Major things to note:
- The installer is abstracted so that it can be plugged into different systems (e.g. Drupal web UI, Joomla web UI, Drupal profiles, drush, wp-cli, provision_civicrm, composer).
- For example: the list of requirements/pre-requisites can be presented in different ways.
- The core installer has zero intelligence about CMSs. It has no opinions or biases on CMS-specific issues/policies. If something is CMS-specific (like the default path to templates_c), then the caller must pass in those details.
- The CMS-specific install logic belongs in the CMS-integration module (e.g. civicrm-drupal uses hook-install or hook-menu and calls InstallerInterface at a suitable moment)
- There are a lot of details in the code above which are provided for sake of completeness but may not be the right/final decision (e.g. representing install-requirements with an interface while representing $options with a simple array).
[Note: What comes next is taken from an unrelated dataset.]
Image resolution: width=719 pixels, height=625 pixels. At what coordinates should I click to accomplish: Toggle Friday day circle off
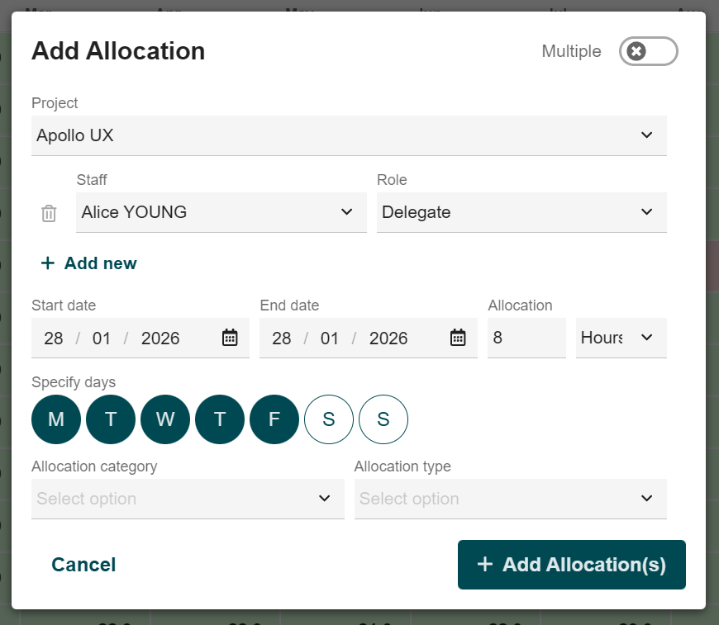[x=274, y=419]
This gist is focused on demonstrating the bullet-points above.
- For the web-based installers (D6/D7/WP), the current installer throws up a screen where the admin configures an extra DSN. For D8/J/provision_civicrm, the current installer skips the extra screen and reuses the CMS DB. I suspect there were good reasons for split-DB in 2005, but today it seem like a bad default -- we should default to automatic, single-DB installation everywhere -- but allow some advanced way to install split-DB (e.g. manually pre-create civicrm.settings.php or call the installer via CLI).